_Soal Latihan_. Salin kata demi kata baris-baris item mulai dari baris yang memuat "You are a GUI" hingga dan termasuk baris yang memuat "point(1838,867)". Jangan sertakan gambar dalam jawaban.

_Materi Tugas_.
##############################

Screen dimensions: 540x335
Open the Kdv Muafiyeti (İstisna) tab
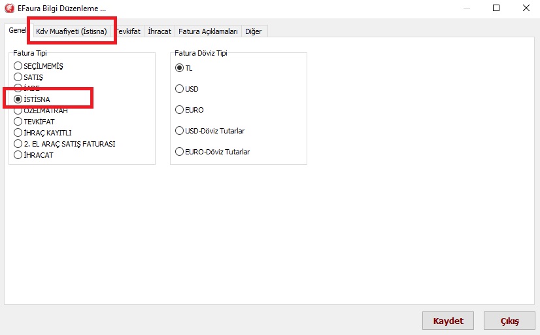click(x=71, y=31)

##############################

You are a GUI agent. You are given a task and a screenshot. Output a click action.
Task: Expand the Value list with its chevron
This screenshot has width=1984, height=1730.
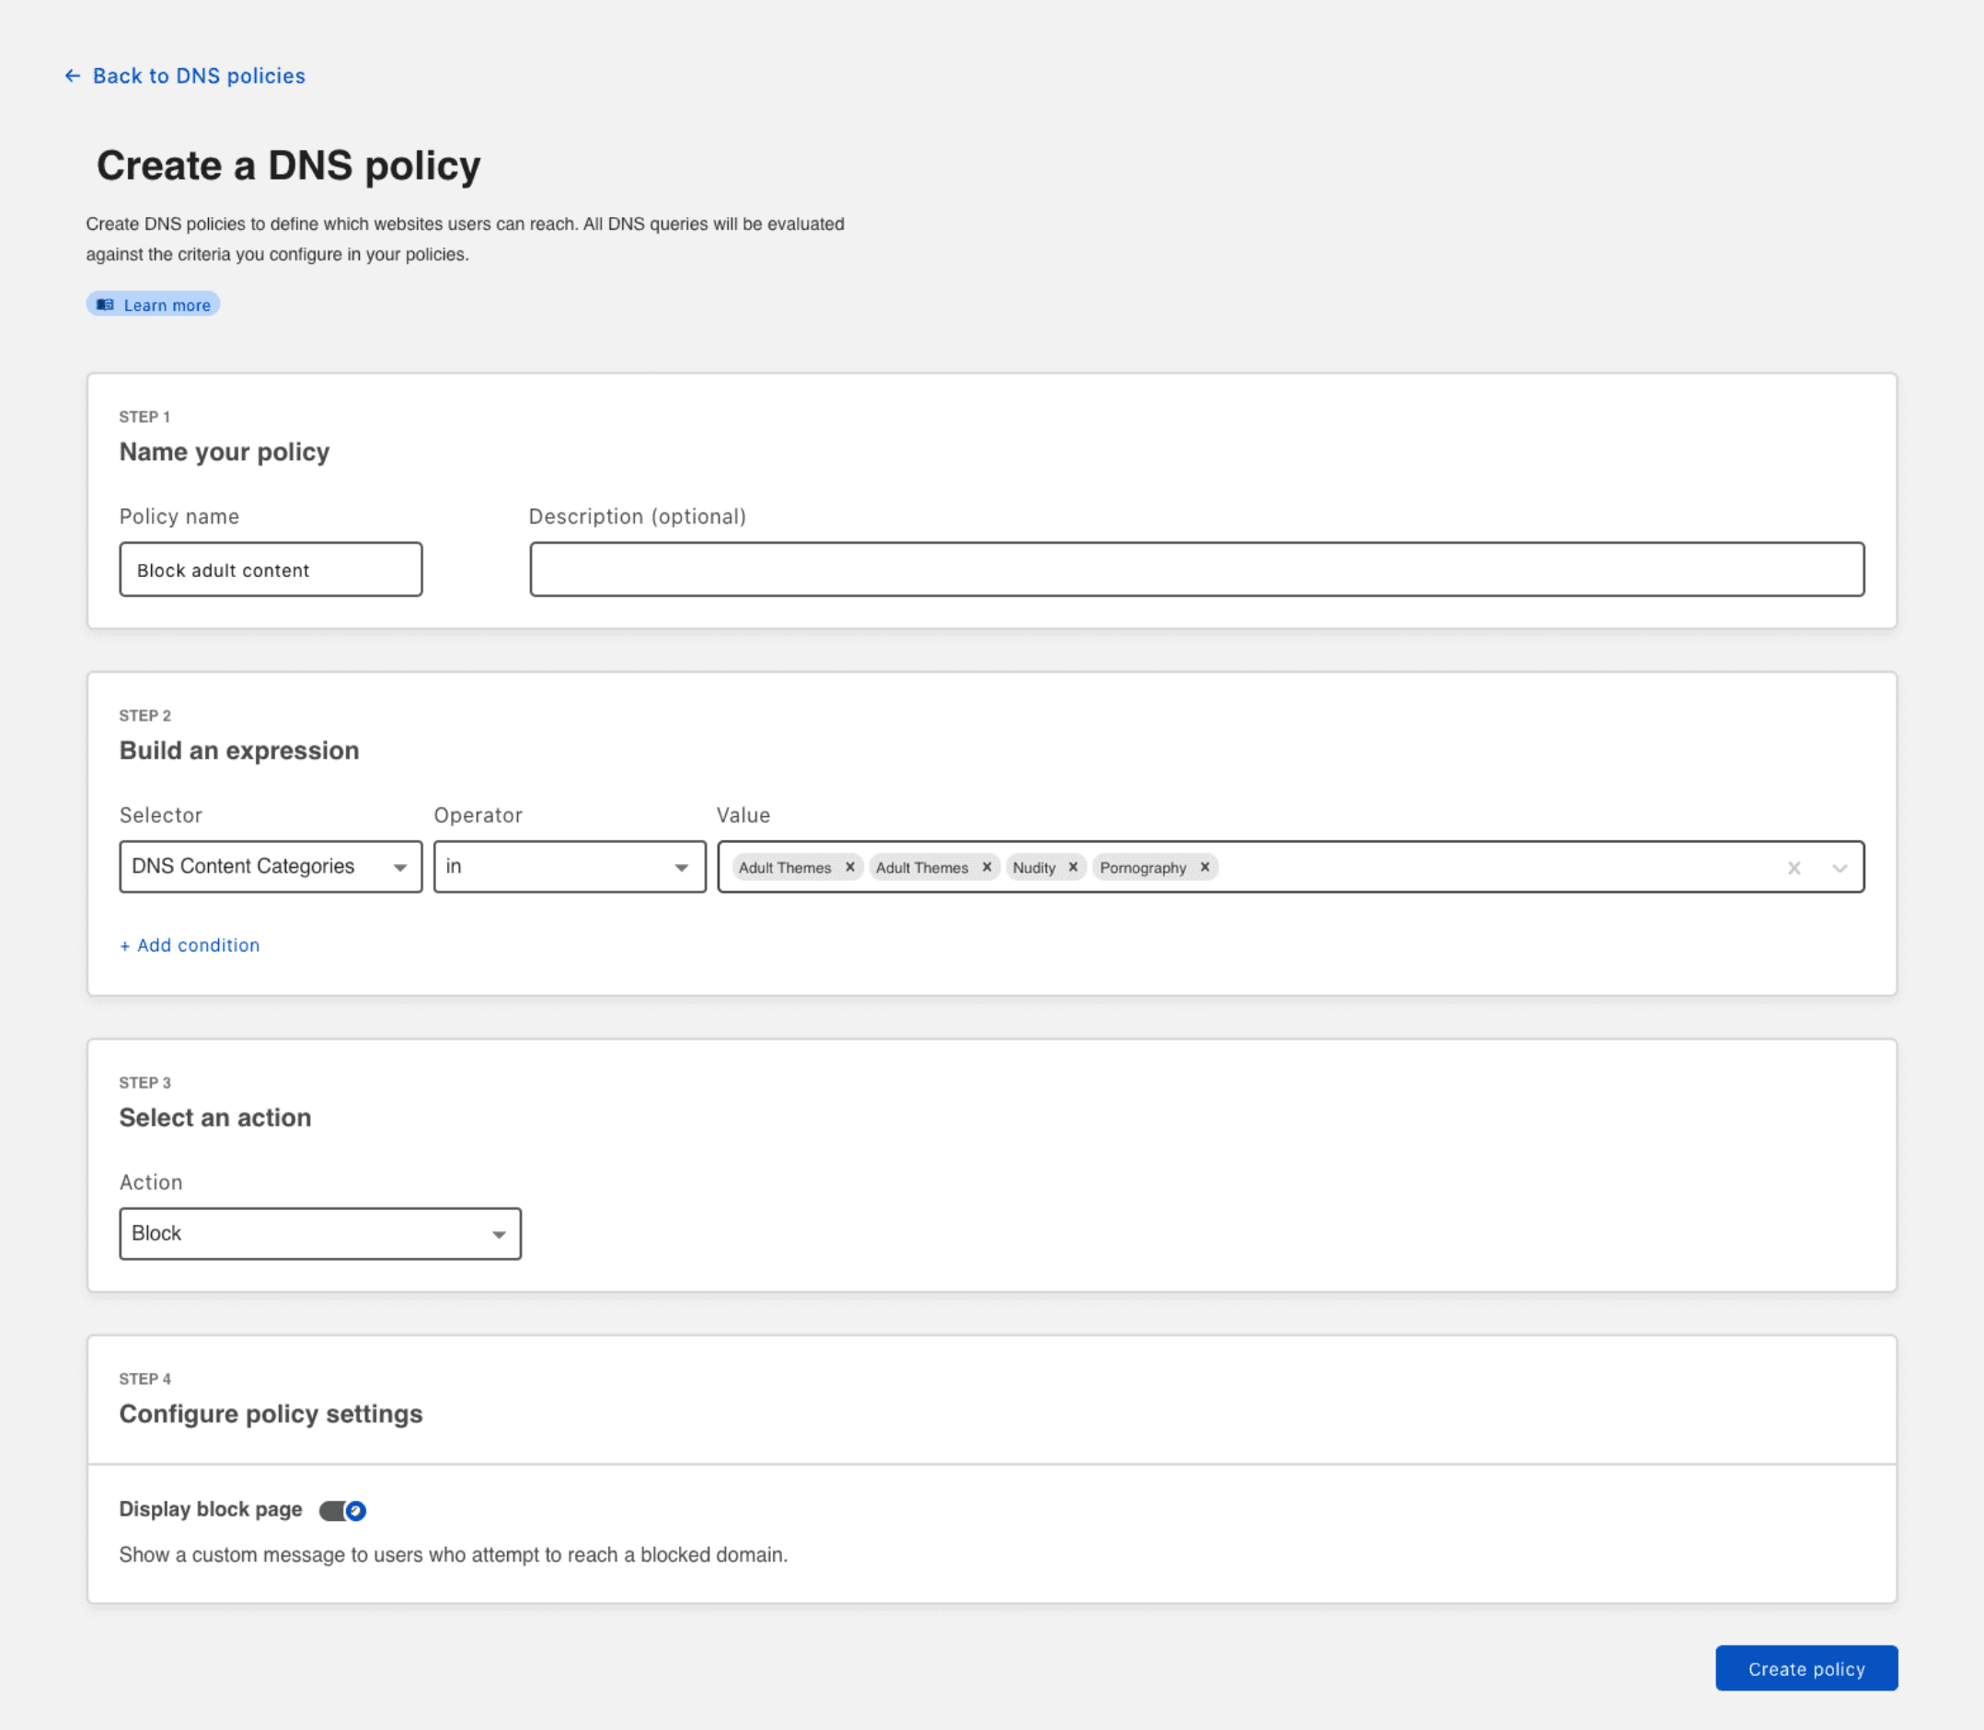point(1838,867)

##############################

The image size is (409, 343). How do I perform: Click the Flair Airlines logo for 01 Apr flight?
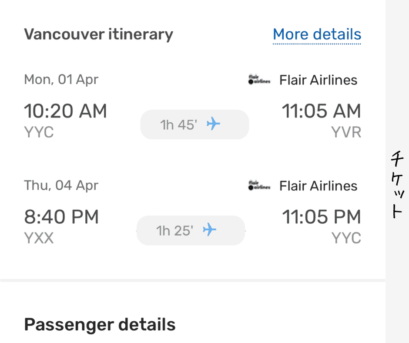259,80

##############################

_Jawaban Latihan_.
You are a GUI agent. You are given a task and a screenshot. Output a click action.
Task: Expand the Value list with its chevron
This screenshot has width=1984, height=1730.
point(1838,867)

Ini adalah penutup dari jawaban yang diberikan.